• _RECORDS PROVIDED_:
--------------------
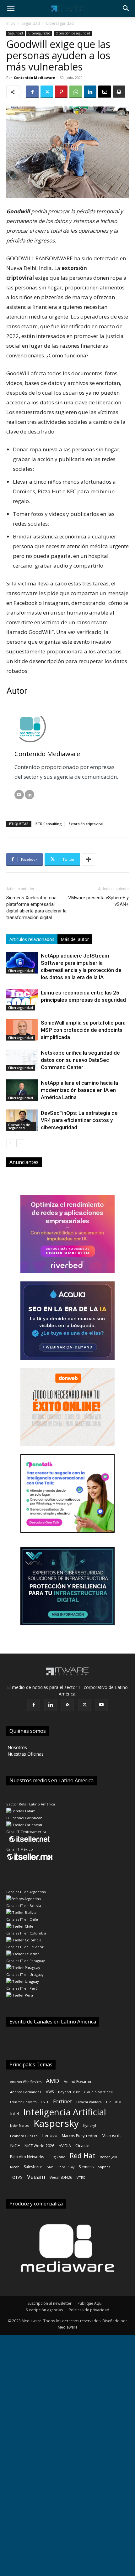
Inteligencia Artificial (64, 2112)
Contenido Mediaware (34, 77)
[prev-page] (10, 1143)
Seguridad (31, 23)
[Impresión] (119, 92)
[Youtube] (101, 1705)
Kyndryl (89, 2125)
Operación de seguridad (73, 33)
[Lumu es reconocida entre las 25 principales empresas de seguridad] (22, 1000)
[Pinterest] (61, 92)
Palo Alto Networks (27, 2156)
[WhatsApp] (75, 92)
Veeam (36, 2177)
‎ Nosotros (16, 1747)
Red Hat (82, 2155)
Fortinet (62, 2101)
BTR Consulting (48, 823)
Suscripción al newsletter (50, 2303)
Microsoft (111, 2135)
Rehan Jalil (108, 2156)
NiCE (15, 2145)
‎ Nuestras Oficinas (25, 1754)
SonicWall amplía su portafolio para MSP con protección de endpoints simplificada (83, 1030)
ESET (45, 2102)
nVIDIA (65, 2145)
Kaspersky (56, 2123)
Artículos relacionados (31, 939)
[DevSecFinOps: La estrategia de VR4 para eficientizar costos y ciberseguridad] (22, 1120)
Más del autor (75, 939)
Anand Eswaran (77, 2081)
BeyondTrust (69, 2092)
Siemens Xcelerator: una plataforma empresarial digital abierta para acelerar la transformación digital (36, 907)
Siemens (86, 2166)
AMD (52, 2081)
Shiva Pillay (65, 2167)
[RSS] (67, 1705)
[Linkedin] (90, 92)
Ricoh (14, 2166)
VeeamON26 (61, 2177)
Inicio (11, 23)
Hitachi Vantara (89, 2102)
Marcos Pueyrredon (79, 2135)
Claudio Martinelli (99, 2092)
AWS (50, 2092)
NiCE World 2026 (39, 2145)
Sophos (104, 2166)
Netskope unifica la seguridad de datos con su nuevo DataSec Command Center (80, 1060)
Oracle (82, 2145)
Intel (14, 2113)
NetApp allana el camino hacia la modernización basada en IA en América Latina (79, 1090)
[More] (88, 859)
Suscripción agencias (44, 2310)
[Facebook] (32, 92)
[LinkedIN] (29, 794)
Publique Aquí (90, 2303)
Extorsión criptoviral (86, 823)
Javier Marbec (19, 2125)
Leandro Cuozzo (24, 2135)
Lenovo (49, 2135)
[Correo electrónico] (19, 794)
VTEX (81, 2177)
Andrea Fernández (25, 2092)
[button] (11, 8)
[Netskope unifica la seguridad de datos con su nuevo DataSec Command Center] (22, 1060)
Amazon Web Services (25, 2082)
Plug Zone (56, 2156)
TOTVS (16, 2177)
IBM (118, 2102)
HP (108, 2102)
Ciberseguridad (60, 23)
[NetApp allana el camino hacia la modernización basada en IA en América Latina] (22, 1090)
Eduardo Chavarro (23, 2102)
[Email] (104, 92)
--------------------
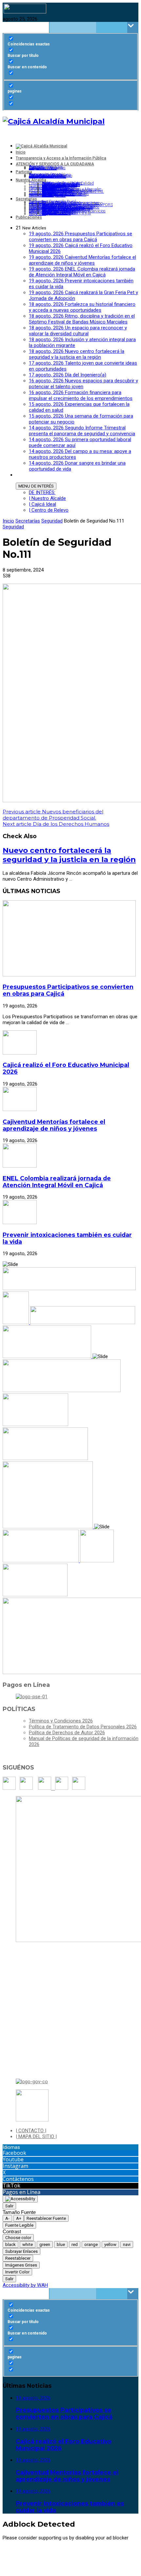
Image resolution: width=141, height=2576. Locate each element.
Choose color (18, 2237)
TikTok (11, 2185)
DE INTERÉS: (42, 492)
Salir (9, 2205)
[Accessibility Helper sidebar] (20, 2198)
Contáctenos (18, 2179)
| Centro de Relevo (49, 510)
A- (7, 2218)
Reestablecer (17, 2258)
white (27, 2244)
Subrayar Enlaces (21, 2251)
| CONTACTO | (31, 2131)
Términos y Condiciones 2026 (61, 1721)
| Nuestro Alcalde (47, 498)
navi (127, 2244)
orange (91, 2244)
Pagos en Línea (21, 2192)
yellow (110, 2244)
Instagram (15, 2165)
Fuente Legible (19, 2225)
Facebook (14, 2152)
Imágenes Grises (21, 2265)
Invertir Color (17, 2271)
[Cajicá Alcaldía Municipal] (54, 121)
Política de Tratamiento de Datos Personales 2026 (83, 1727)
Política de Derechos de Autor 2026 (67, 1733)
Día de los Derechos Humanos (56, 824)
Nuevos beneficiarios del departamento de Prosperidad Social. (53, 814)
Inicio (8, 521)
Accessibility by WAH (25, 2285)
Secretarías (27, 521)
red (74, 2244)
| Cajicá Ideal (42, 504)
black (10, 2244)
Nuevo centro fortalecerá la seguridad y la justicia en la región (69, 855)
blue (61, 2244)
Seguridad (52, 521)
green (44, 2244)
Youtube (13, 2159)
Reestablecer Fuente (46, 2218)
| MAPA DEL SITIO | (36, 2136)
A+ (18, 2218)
--------------------
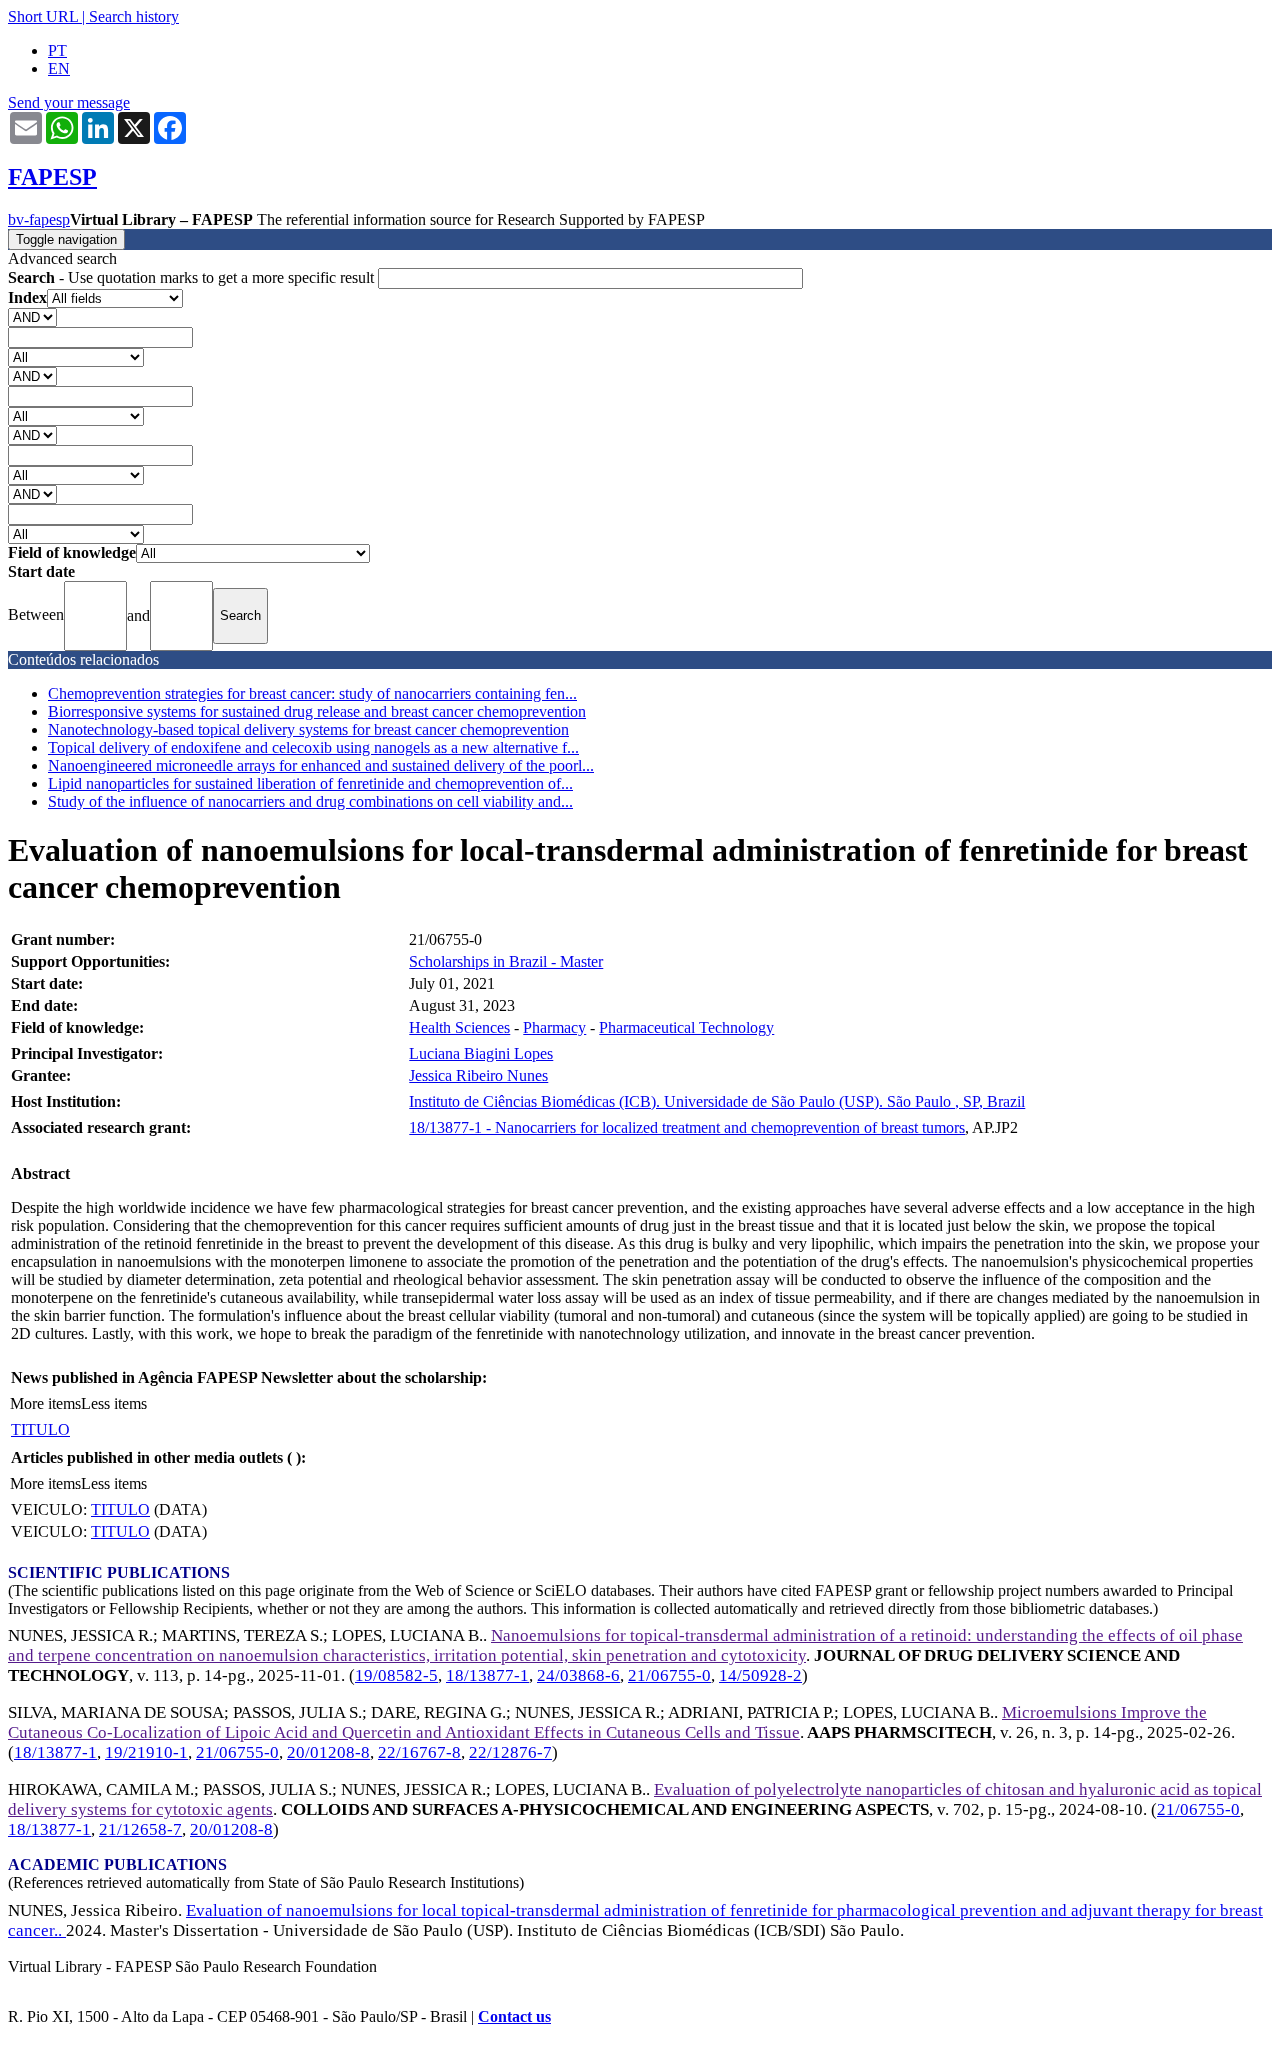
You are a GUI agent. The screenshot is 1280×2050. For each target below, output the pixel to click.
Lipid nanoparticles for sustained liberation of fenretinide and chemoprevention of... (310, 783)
--------------------
• _EXERCISE REQUIREMENTS_: In the material above, find each line that contains the word "Accessibility", and select it.

• _SOLUTION TO THIS PROBLEM_:
[Accessibility Helper sidebar] (20, 2198)
Accessibility by WAH (25, 2285)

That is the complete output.